Lost in time.
We made such good time on the road towards Carlsbad that we pushed on to Roswell, arriving in enough time to get ourselves a room in a pretty decent independent motel called the Frontier (2 x Super 8 - big room; free, working internet; free breakfast and free roll-away bed. And cheap to boot).
We hit a bar across the road from the motel after getting some food, and it was pretty much the bar I'd been looking for to convince me that the stereotypical local bar, just off the highway, that seems to define small-town America in just about every road trip film, does exist.
We got chilled bottles of Bud, inexplicably tasting better than anywhere else so far, and sat back to soak up the atmosphere. There were bikers at the bar, talking to the aging barmaid who had clearly seen it all; there was a Hispanic DJ playing hip hop and R 'n B, except when coerced into a few country tracks by the waltzing, check-shirted locals, and a handful of under-21s that wouldn't have been served anywhere else, dancing away and doing their best to transform it into a big-city club.
Genius. I was liking Roswell already!
The next day we split up to do some laundry and get Josh a haircut. (For the record, he looks just the same as normal so presumably that's a thumbs up for Wal-Mart hairdressers.) In the laundromat ("Suds 'n Fluff") I spent a good half hour talking to some locals who had offered to do our washing for us while we were getting Josh shorn. To our discredit, we were concerned that we'd come back to empty washers and driers, our clothes half-inched by savvy locals looking to rip off the naive foreigners, so Dave dropped me off there after we filled up the tank with gas across the road.

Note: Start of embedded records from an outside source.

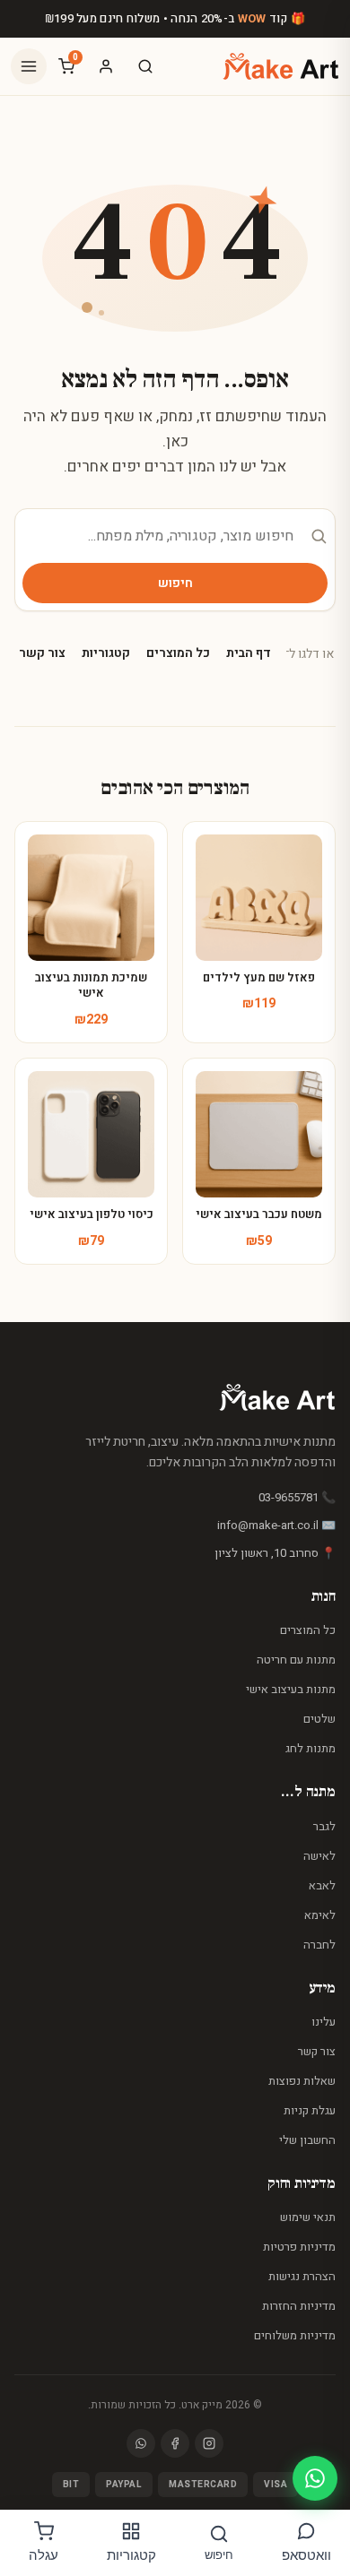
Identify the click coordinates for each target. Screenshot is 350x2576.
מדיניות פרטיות (299, 2246)
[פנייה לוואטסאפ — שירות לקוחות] (315, 2478)
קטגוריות (106, 653)
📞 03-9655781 (297, 1497)
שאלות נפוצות (302, 2080)
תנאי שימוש (308, 2217)
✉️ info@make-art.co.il (276, 1525)
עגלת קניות (310, 2110)
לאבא (322, 1885)
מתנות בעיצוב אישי (291, 1689)
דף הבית (248, 653)
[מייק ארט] (281, 66)
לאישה (319, 1855)
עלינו (323, 2021)
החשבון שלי (307, 2139)
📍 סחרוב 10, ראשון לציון (275, 1552)
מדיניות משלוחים (295, 2335)
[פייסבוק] (175, 2443)
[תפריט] (29, 66)
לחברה (319, 1944)
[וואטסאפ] (141, 2443)
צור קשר (42, 653)
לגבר (324, 1826)
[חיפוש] (145, 66)
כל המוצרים (178, 653)
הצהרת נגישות (302, 2276)
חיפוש (175, 583)
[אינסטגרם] (209, 2443)
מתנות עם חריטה (296, 1659)
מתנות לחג (310, 1748)
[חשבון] (106, 66)
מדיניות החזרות (299, 2305)
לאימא (320, 1914)
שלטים (319, 1718)
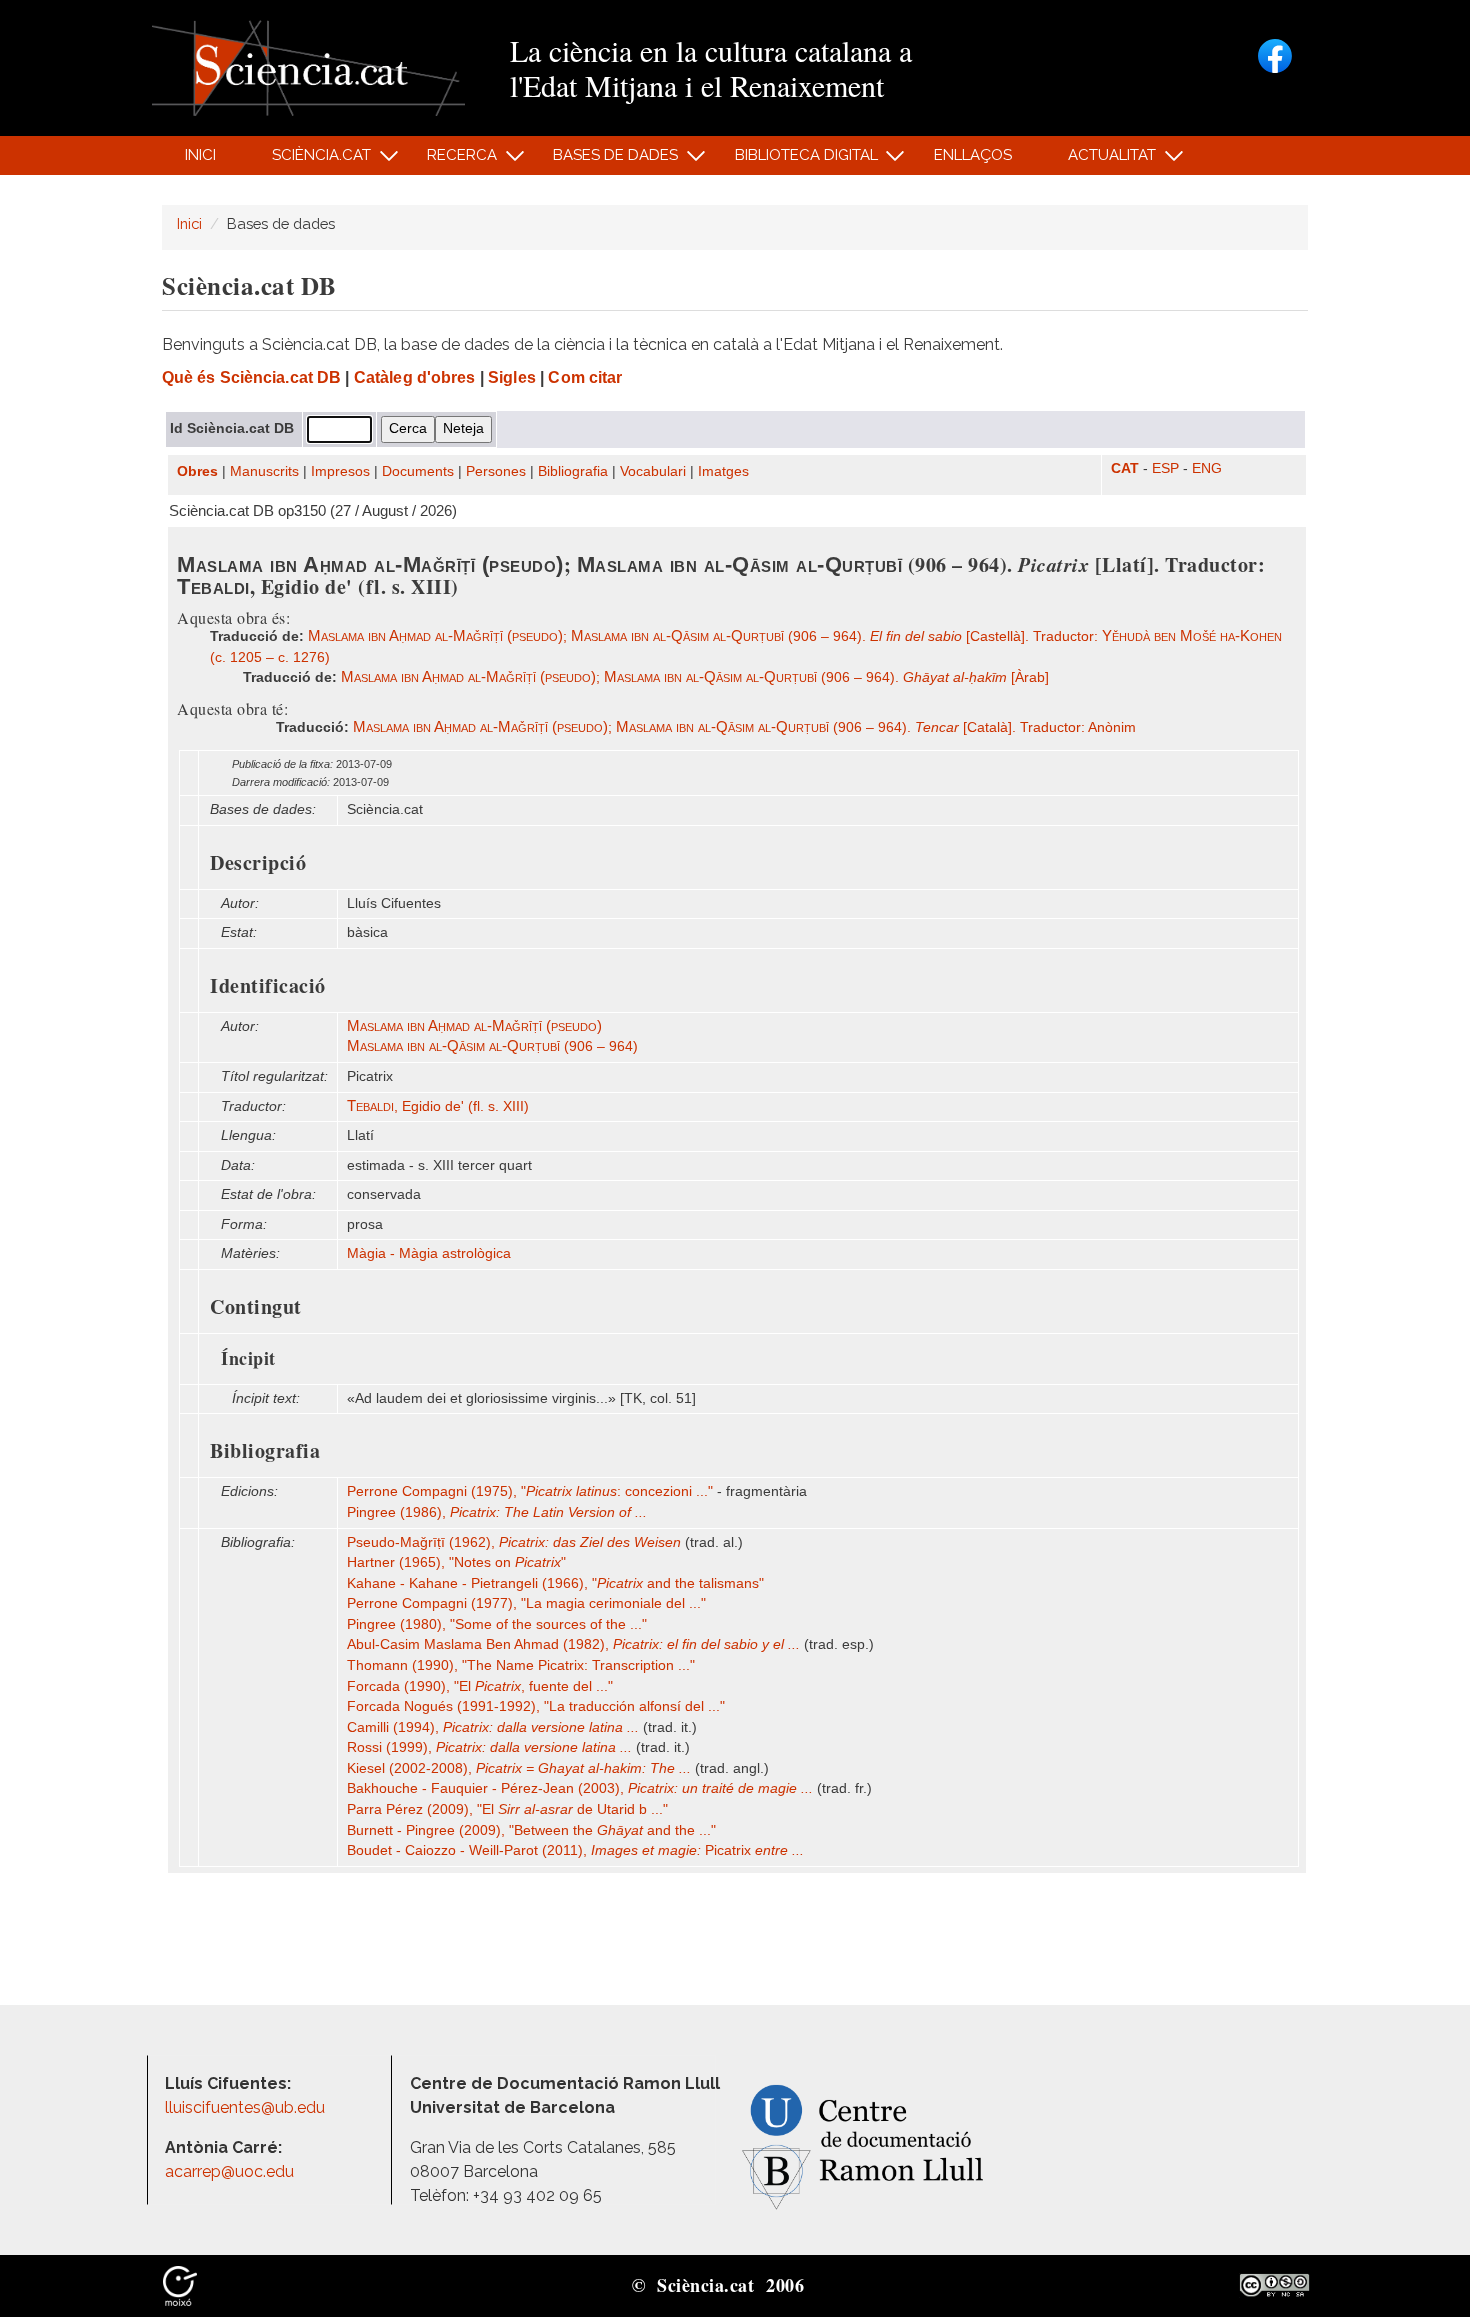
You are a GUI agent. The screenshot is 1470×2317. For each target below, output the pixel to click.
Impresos (340, 471)
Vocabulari (653, 471)
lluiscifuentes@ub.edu (247, 2107)
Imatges (723, 471)
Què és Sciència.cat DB (251, 377)
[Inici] (308, 66)
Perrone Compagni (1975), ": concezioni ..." (530, 1491)
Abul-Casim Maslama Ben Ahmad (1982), (573, 1644)
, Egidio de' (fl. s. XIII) (438, 1106)
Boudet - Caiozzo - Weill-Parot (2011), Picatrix (575, 1850)
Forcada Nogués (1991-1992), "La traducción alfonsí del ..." (536, 1706)
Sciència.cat (310, 160)
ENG (1207, 468)
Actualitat (1101, 160)
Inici (200, 155)
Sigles (512, 377)
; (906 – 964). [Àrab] (695, 677)
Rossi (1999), (489, 1747)
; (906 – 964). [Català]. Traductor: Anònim (744, 727)
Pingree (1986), (497, 1512)
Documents (418, 471)
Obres (197, 471)
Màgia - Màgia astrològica (429, 1253)
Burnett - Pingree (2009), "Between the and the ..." (531, 1830)
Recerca (451, 160)
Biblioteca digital (795, 160)
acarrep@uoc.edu (229, 2171)
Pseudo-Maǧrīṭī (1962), (514, 1542)
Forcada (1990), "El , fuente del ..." (480, 1686)
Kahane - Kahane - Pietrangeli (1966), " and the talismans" (555, 1583)
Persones (496, 471)
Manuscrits (264, 471)
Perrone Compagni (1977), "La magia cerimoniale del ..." (526, 1603)
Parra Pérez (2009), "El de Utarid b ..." (507, 1809)
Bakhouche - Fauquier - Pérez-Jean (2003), (580, 1788)
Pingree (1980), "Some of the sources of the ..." (497, 1624)
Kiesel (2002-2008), (519, 1768)
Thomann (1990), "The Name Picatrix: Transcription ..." (521, 1665)
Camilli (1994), (493, 1727)
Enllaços (973, 155)
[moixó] (180, 2284)
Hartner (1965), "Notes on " (456, 1562)
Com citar (585, 377)
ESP (1165, 468)
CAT (1125, 468)
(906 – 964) (492, 1046)
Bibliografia (573, 471)
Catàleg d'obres (415, 377)
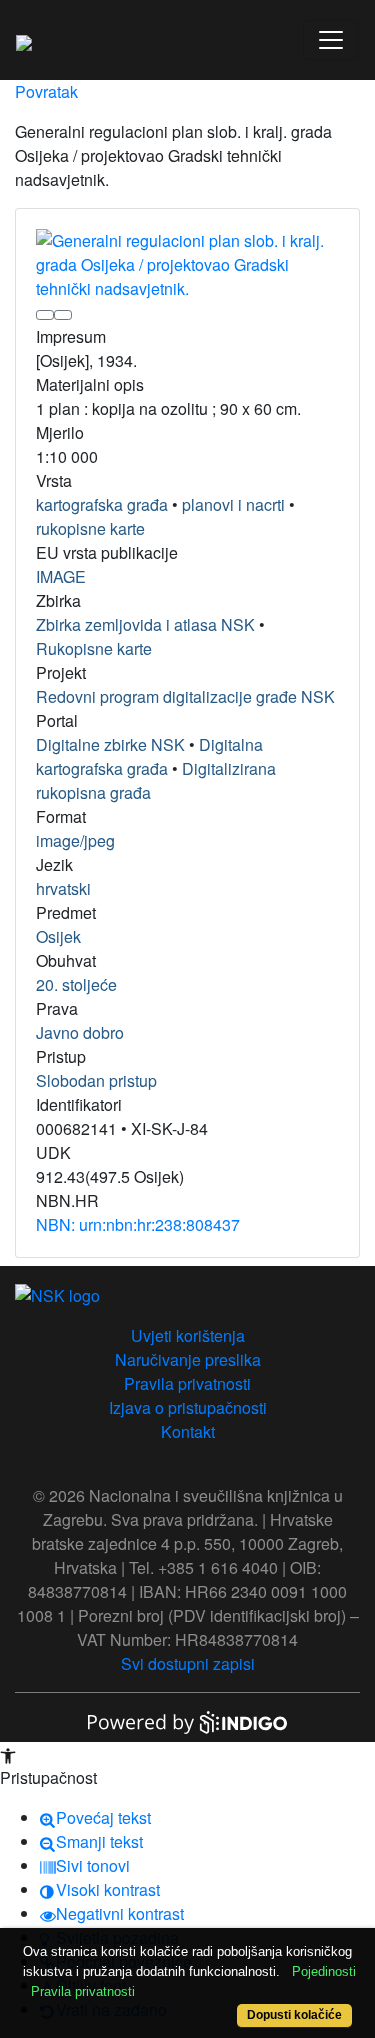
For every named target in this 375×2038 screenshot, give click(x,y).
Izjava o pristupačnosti (188, 1407)
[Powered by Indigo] (188, 1720)
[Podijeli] (63, 315)
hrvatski (63, 888)
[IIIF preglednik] (45, 315)
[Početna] (24, 40)
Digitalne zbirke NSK (110, 744)
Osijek (58, 936)
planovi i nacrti (233, 504)
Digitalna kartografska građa (149, 756)
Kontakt (188, 1431)
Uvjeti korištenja (188, 1335)
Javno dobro (80, 1032)
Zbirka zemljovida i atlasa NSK (145, 624)
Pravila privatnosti (187, 1383)
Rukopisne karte (94, 648)
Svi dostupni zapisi (188, 1663)
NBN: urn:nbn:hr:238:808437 (138, 1224)
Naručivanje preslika (188, 1359)
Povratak (46, 91)
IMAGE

After talking to them, I couldn't have been more wrong. They were open, honest and friendly, recommending some lakes to the east where we could go swimming, and recounting, dead-pan, how if you lived in Roswell long enough you'd see something, if you know what I mean.
We looked around the earnest UFO museum, which did more to convince me of the weather-balloon theory than it did of any sinister explanation, and got lunch. Checking out the day's route, we looked at the notes for our planned daily drives.
"What's the date?" someone asked.
"The 18th," Josh replied, looking at his watch.
"We're supposed to be in Santa Fe now. What happened?"
General consternation.
"It occurs to me that we've lost a day in Roswell."
We jumped in the car and headed north as fast as the highway allowed, the lakes forgotten. An hour later, Josh said from the back seat: "That's funny. The computer says it's only the 17th."
"So does my phone," said Dave.
"Ah. I must've had a time-zone issue."
"What, you got the time zone 25 hours wrong?"
We got to Santa Fe nice and early. I had a swim in the motel pool.